Collected data entries:
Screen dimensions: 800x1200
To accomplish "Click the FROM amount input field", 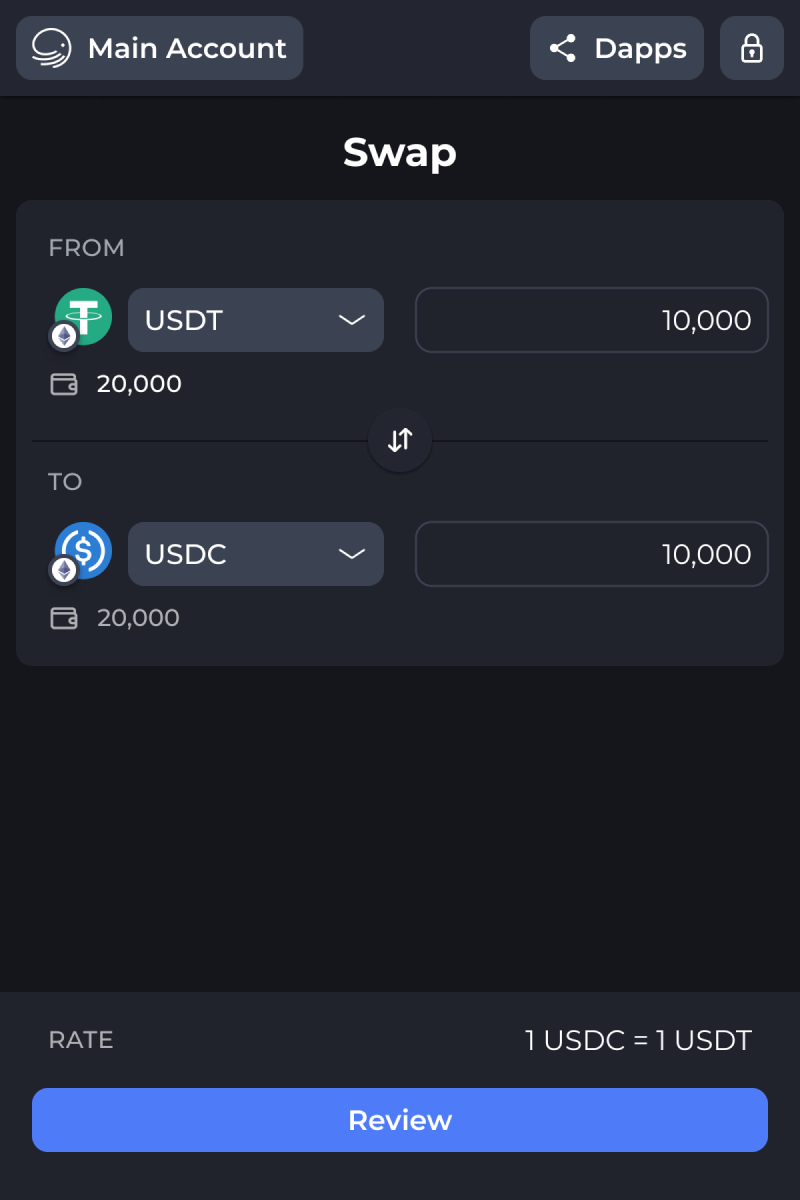I will [x=592, y=320].
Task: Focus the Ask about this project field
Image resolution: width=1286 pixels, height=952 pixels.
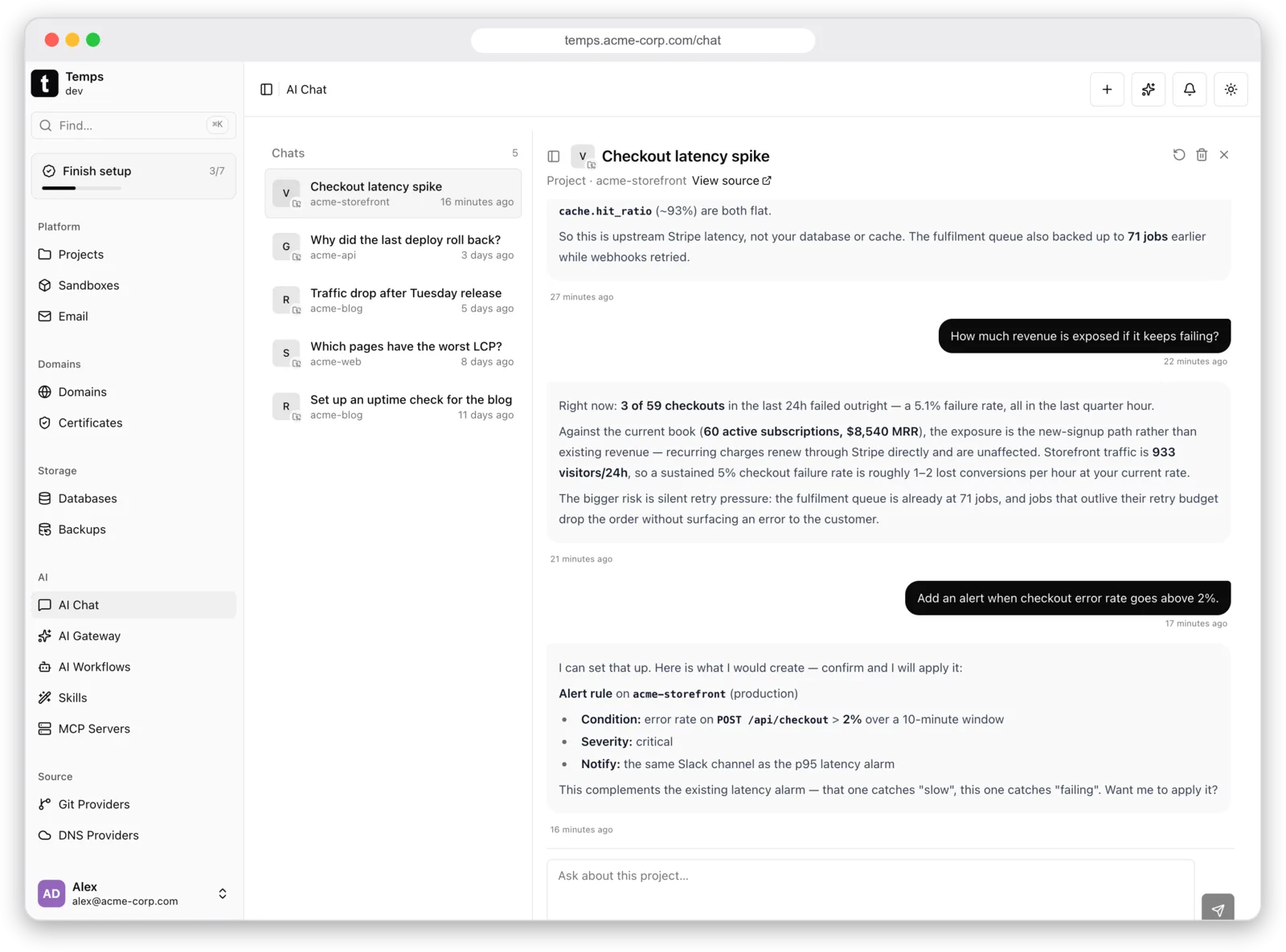Action: (870, 889)
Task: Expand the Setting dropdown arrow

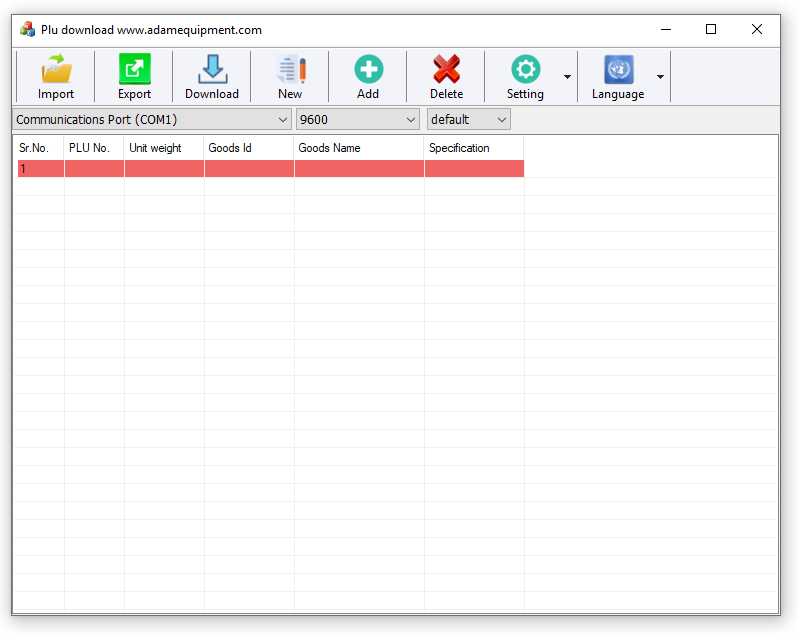Action: (x=567, y=77)
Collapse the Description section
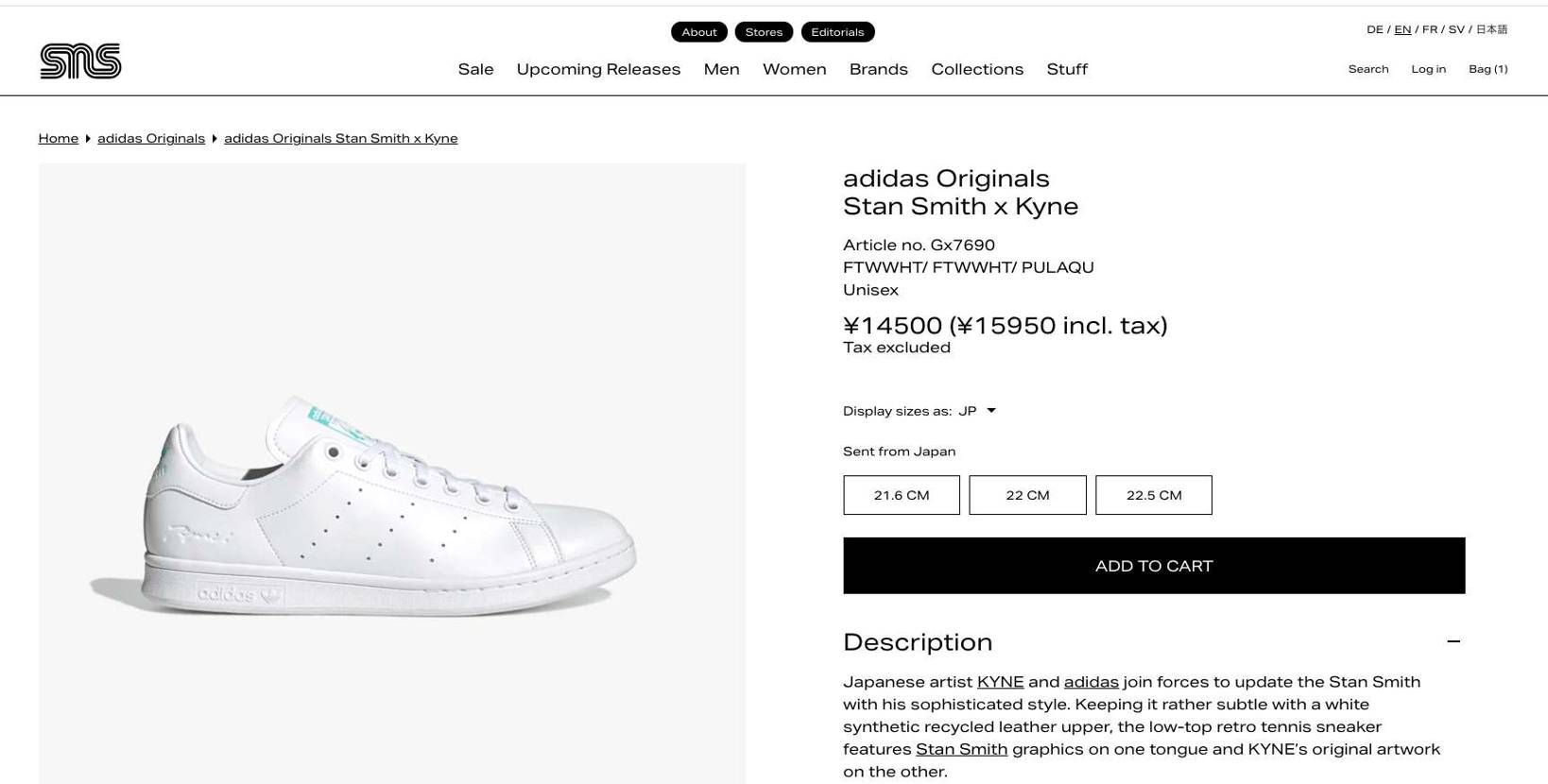 1453,641
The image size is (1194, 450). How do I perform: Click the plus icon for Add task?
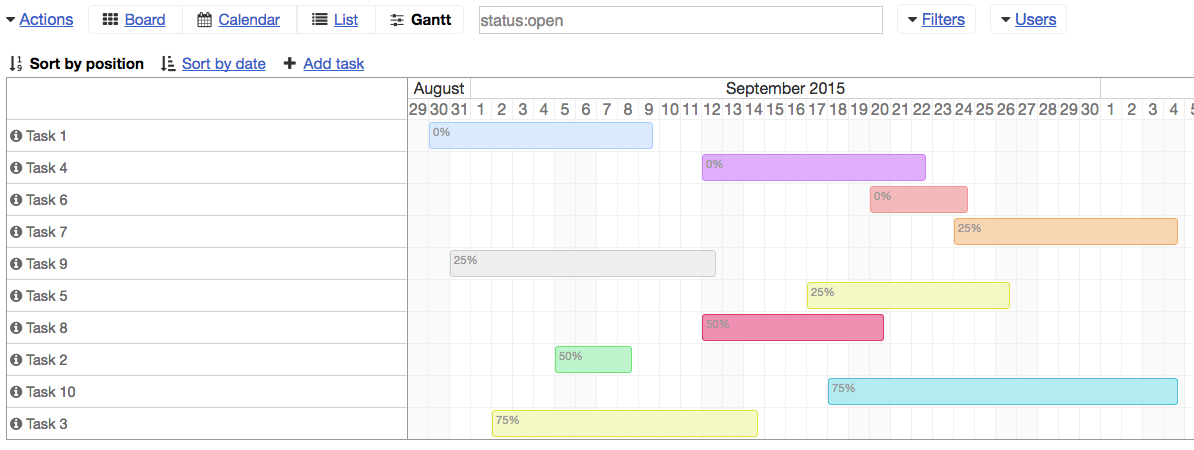[x=290, y=64]
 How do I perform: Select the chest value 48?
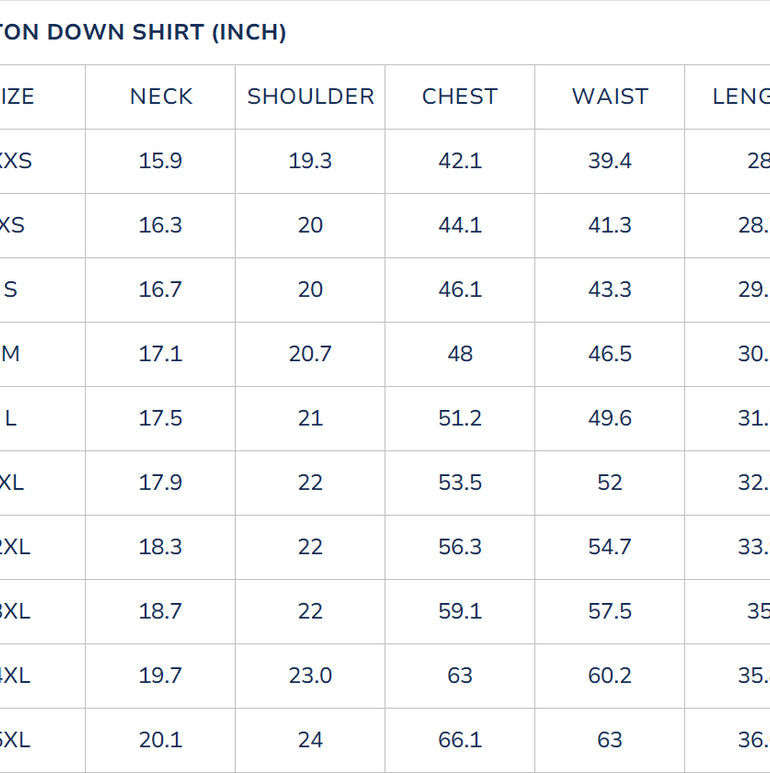tap(460, 354)
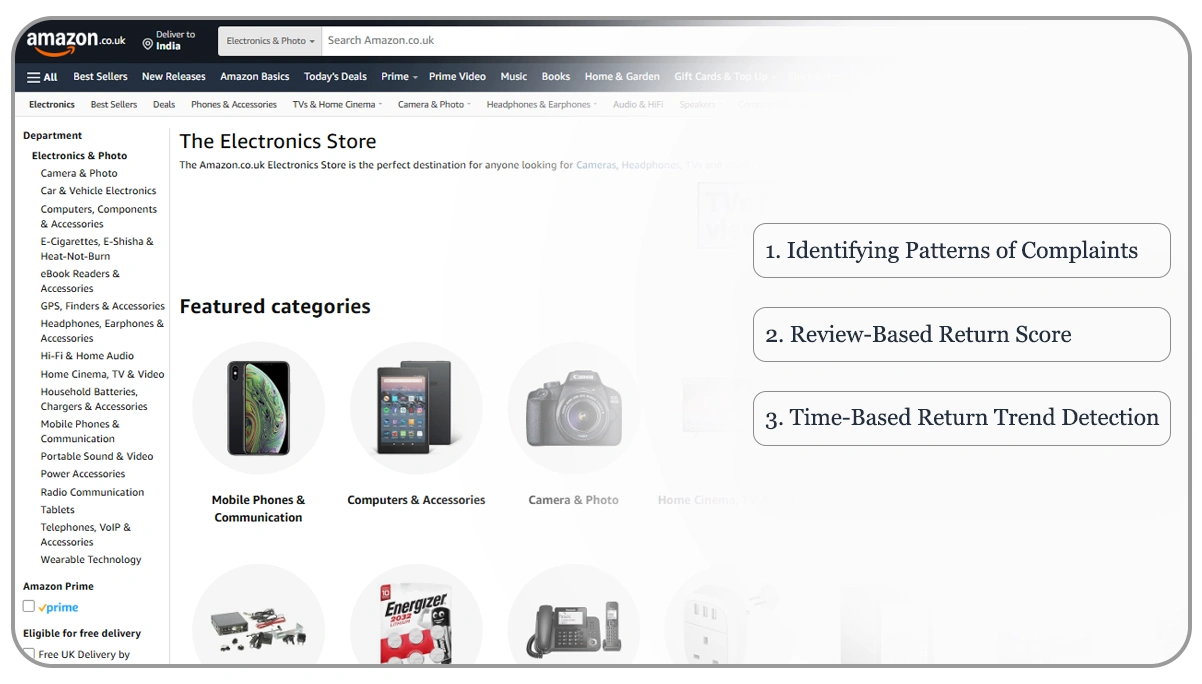Enable the Prime filter checkbox

point(29,606)
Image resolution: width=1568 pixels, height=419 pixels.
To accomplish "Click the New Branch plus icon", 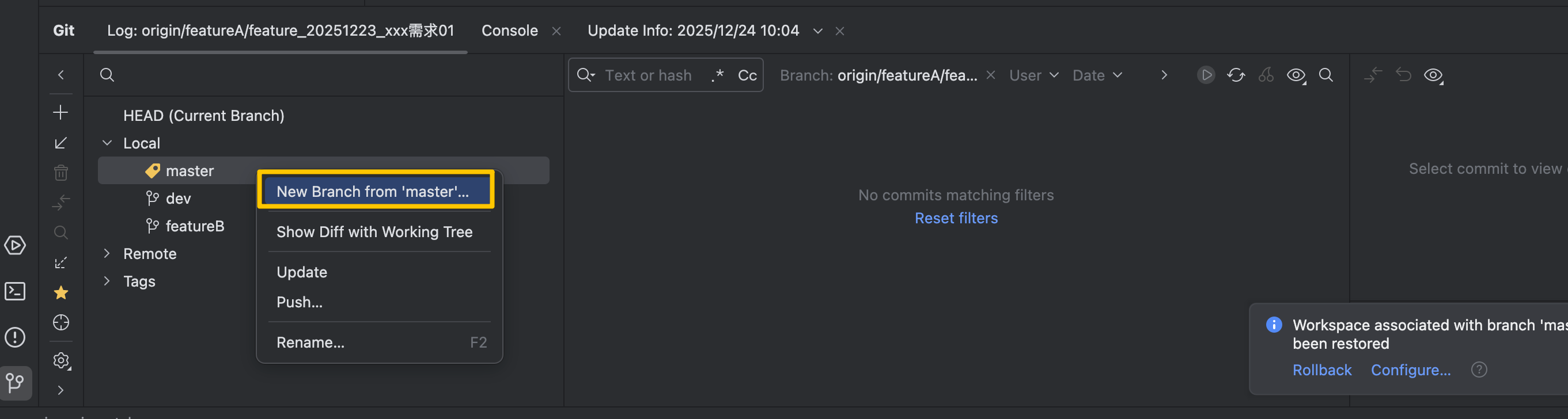I will [x=61, y=112].
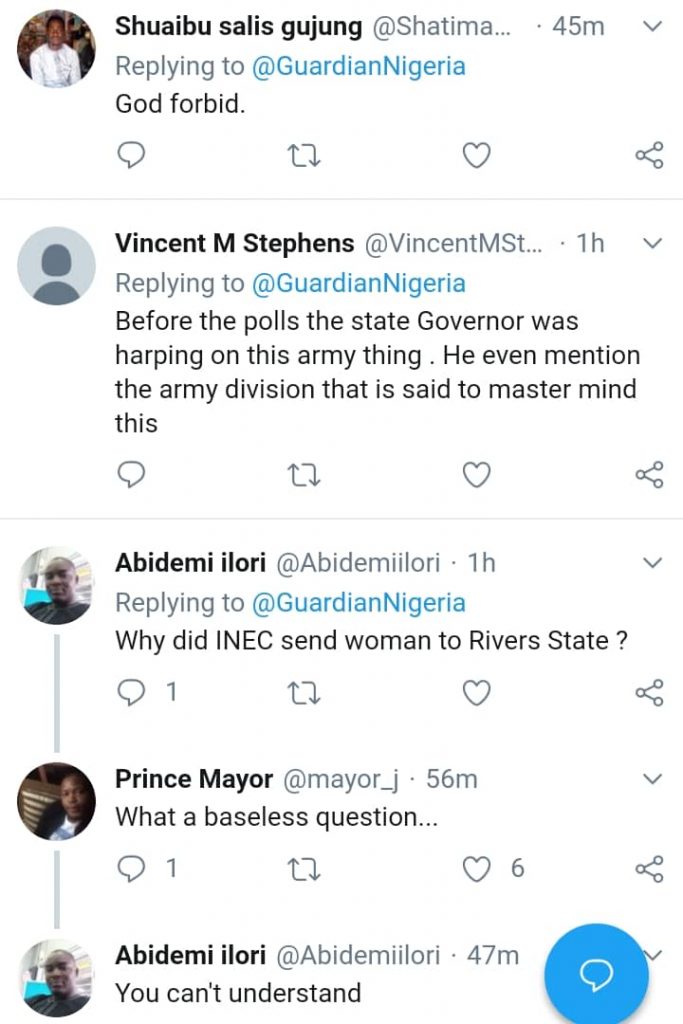Open Prince Mayor's profile picture
Image resolution: width=683 pixels, height=1024 pixels.
pos(58,800)
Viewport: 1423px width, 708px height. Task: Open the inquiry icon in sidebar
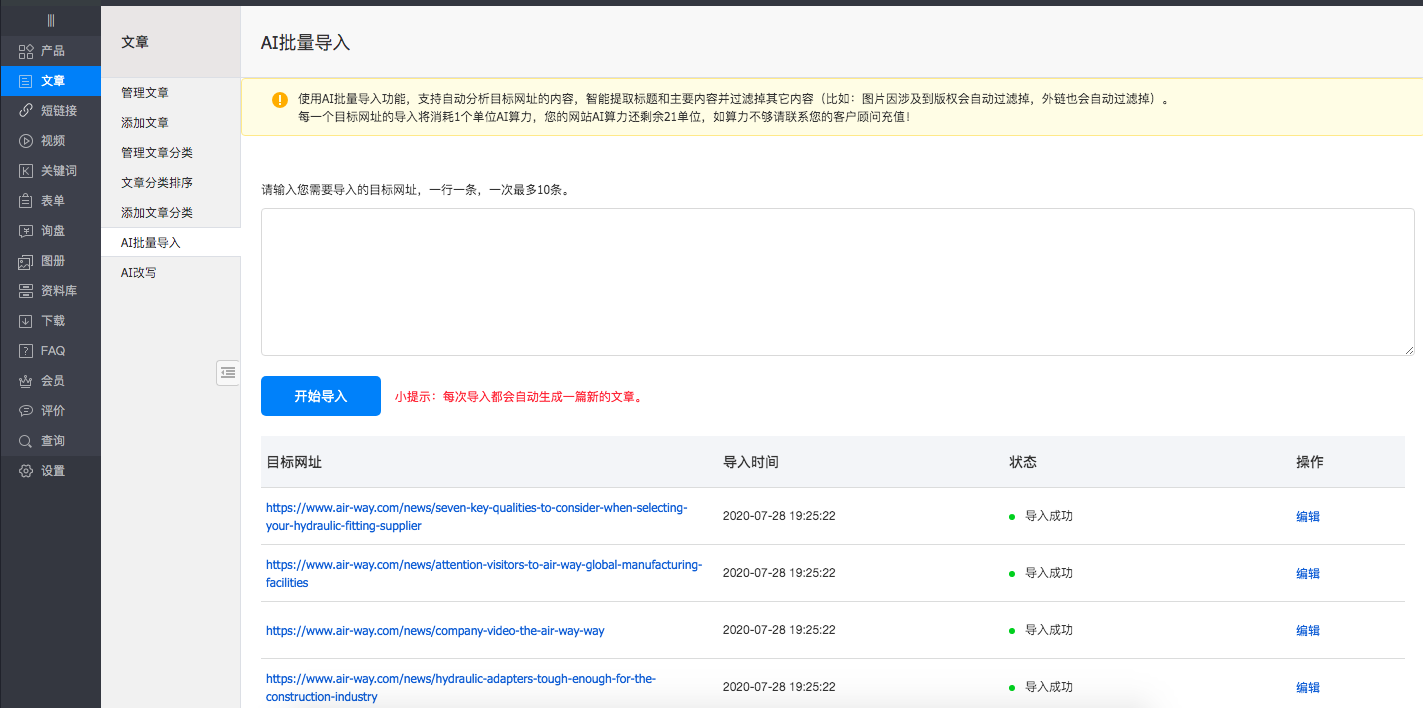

- **WHAT YOU SHOULD DO**: An exact copy of the lines above from the one with "Task: Focus the Ask about this project field" up to and including the one with "Image resolution: width=1568" is required; reproduce only those lines, omitting all pictures.

- **RESULT OF THIS TASK**:
Task: Focus the Ask about this project field
Image resolution: width=1286 pixels, height=952 pixels.
Action: (870, 889)
Task: Expand the Setting dropdown arrow

Action: (x=567, y=77)
Collapse the Description section
 1453,641
The image size is (1194, 450). How do I perform: Click the plus icon for Add task?
[x=290, y=64]
 How do I perform: Select the chest value 48?
tap(460, 354)
Enable the Prime filter checkbox

point(29,606)
Image resolution: width=1568 pixels, height=419 pixels.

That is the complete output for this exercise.